Доктор покачал головой:
— Ну, на этот раз не я это нахожу, а сами мальчики.
— Ха-ха-ха!
— Впрочем, — говорит доктор, — по мнению моей жены, когда немного зябнут ноги, это равносильно лихорадке. Во всяком случае это грозит смертью.
— Ух! — содрогнулся кто-то. — Смерть!
— Да нам всем хотелось бы избежать её, — как какую-нибудь мудрость изрёк нотариус Петерсен. — Это так естественно.

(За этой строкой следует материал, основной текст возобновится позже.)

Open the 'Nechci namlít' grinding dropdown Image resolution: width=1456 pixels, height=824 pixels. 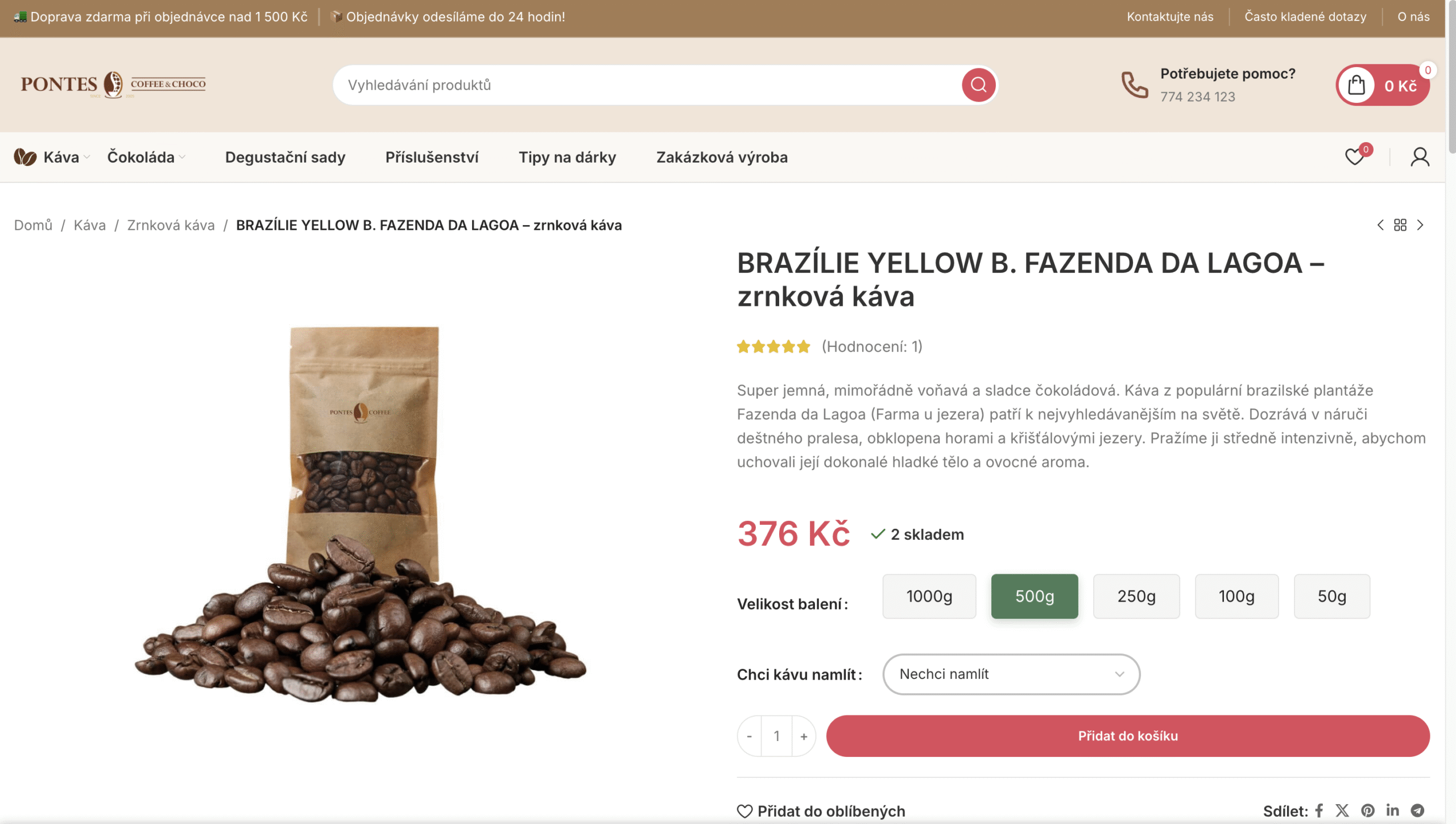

Доктор: — Разве естественно? Вот лежит старик, ему девяносто лет, он должен умереть, но ему не хочется. Он живой труп, но все ещё не хочет сдаться. Лекарство, компрессы, питание... Уж до того отвратителен, грязен и худ, что до него невозможно дотронуться, а вот лежит на глазах у всех. Животное, которое должно сдохнуть, прячется.
Священник: — Но ведь это же человек, доктор!
— Ну, а что особенно изящное или красивое представляет собой человек? И нам бы следовало прятаться. Человек приводит меня в содрогание: длинные, толстые, некрасивые члены, кое-где волосы; кости и мясо, целая куча разных материалов, связанных в одно целое и образующих гротеск — фигуру человека на земном шаре. Неужели это красиво, с объективной точки зрения?..
— Да, фру Лунд красива, — громогласно прервал его аптекарь Хольм.